PhyCRNet: Physics-informed convolutional-recurrent network for solving spatiotemporal PDEs

Partial differential equations (PDEs) play a fundamental role in modeling and simulating problems across a wide range of disciplines. Recent advances in deep learning have shown the great potential of physics-informed neural networks (PINNs) to solve PDEs as a basis for data-driven modeling and inverse analysis. However, the majority of existing PINN methods, based on fully-connected NNs, pose intrinsic limitations to low-dimensional spatiotemporal parameterizations. Moreover, since the initial/boundary conditions (I/BCs) are softly imposed via penalty, the solution quality heavily relies on hyperparameter tuning. To this end, we propose the novel physics-informed convolutional-recurrent learning architectures (PhyCRNet and PhyCRNet-s) for solving PDEs without any labeled data. Specifically, an encoder–decoder convolutional long short-term memory network is proposed for low-dimensional spatial feature extraction and temporal evolution learning.

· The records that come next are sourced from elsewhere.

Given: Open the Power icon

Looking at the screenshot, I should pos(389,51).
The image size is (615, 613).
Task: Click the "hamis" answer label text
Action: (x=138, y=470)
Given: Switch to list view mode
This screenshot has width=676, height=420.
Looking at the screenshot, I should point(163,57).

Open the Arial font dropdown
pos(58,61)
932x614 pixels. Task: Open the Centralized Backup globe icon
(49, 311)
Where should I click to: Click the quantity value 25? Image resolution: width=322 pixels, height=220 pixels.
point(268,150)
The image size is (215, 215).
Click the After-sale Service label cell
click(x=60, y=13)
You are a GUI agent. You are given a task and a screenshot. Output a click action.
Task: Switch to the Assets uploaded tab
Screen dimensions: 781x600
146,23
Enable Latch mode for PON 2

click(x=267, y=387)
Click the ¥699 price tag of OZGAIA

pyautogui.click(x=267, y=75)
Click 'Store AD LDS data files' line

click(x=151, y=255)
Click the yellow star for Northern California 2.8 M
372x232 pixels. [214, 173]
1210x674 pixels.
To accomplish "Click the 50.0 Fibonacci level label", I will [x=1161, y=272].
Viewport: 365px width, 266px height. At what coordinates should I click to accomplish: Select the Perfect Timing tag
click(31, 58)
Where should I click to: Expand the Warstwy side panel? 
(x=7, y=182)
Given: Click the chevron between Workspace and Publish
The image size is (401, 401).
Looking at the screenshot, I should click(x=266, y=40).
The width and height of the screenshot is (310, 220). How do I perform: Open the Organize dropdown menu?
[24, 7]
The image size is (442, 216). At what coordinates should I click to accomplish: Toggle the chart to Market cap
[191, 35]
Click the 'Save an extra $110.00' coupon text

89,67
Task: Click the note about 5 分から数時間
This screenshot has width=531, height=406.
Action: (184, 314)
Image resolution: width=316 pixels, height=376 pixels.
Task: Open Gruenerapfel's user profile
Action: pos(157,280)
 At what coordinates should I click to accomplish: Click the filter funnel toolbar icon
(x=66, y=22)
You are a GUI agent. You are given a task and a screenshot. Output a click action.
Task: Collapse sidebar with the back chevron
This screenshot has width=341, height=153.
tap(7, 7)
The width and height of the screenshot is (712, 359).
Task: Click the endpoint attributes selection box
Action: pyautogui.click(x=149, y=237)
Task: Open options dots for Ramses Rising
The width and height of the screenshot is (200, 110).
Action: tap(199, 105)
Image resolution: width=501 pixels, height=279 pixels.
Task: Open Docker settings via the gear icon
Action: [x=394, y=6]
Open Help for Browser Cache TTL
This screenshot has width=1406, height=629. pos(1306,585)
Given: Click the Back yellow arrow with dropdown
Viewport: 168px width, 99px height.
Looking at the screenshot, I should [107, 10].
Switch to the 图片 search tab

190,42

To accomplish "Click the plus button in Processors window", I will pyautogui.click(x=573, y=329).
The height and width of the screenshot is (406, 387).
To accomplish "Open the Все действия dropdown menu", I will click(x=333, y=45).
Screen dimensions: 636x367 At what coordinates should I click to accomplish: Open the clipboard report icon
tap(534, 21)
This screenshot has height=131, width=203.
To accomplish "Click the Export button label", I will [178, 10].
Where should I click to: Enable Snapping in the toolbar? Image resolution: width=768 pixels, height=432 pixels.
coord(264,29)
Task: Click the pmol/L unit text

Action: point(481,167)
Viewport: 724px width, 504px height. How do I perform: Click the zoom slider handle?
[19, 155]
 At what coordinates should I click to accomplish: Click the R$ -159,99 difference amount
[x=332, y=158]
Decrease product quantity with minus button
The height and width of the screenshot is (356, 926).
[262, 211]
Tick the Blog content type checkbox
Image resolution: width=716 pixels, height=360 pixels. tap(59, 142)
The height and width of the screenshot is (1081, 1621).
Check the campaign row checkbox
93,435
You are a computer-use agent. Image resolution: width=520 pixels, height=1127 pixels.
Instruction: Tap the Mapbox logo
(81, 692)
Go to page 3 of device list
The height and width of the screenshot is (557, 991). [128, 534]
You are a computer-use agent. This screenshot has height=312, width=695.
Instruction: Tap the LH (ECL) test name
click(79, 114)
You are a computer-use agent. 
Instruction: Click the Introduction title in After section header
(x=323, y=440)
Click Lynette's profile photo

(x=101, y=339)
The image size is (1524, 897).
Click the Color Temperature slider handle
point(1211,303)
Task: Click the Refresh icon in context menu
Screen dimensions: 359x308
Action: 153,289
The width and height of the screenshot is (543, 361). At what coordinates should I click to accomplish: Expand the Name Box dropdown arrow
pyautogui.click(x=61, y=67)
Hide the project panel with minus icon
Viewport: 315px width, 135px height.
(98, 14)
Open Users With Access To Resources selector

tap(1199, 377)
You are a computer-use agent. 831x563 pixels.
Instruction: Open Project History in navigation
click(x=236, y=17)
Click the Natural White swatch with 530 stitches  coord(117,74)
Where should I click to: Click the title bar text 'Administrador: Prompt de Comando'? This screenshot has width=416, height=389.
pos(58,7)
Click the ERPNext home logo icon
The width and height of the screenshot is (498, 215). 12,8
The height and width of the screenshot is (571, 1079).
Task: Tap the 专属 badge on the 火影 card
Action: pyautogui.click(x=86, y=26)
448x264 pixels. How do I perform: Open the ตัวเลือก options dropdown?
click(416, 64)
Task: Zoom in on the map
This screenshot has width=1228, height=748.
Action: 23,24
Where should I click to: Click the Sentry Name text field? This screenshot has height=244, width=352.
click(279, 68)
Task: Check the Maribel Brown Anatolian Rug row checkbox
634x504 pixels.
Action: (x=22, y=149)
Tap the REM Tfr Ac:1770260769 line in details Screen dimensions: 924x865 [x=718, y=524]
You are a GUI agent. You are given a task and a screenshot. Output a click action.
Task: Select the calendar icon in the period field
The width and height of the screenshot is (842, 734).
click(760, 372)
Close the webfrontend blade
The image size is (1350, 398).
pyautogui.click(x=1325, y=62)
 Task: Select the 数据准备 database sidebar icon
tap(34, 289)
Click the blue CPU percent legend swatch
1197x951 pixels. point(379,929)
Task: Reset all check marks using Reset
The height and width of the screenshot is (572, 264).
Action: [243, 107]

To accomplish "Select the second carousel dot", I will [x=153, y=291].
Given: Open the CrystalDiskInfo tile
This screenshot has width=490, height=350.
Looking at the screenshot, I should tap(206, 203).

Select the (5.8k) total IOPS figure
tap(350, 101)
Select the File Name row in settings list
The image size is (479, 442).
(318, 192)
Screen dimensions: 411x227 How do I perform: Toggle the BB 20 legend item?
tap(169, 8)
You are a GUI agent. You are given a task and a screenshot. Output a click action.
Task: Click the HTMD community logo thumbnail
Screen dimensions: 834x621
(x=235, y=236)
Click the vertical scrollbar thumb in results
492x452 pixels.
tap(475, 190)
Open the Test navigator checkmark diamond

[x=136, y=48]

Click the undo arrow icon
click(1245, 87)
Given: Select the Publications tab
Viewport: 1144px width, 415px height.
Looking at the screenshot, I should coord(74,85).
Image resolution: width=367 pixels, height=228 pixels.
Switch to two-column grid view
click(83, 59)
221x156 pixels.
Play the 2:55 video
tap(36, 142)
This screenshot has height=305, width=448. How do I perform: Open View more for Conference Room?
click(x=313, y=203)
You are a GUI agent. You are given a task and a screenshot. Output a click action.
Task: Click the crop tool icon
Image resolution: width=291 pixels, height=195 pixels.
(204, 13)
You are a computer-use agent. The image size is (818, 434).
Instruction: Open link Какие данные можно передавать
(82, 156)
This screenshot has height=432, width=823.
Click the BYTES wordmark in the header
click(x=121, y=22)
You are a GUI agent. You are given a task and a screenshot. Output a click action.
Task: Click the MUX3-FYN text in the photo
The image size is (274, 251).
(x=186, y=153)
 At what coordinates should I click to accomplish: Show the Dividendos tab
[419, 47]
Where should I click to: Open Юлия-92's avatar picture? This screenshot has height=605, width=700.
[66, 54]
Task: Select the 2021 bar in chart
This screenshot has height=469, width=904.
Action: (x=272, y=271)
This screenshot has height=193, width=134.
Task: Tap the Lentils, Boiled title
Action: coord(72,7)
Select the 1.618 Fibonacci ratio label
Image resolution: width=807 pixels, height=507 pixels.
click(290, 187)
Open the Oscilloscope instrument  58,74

The loss function is defined as the aggregated discretized PDE residuals, while the I/BCs are hard-encoded in the network to ensure forcible satisfaction (e.g., periodic boundary padding). The networks are further enhanced by autoregressive and residual connections that explicitly simulate time marching. The performance of our proposed methods has been assessed by solving three nonlinear PDEs (e.g., 2D Burgers’ equations, the λ-ω and FitzHugh Nagumo reaction–diffusion equations), and compared against the start-of-the-art baseline algorithms. The numerical results demonstrate the superiority of our proposed methodology in the context of solution accuracy, extrapolability and generalizability. •Presented a novel physics-informed discrete learning strategy for solving PDEs without any labeled data.•Proposed an encoder–decoder convolutional-recurrent scheme for low-dimensional feature learning.•Employed hard-encoding of initial and boundary conditions.•Incorporated autoregressive and residual connections to explicitly simulate time marching.•Demonstrated excellent solution accuracy, extrapolability and generalizability of the proposed methodology.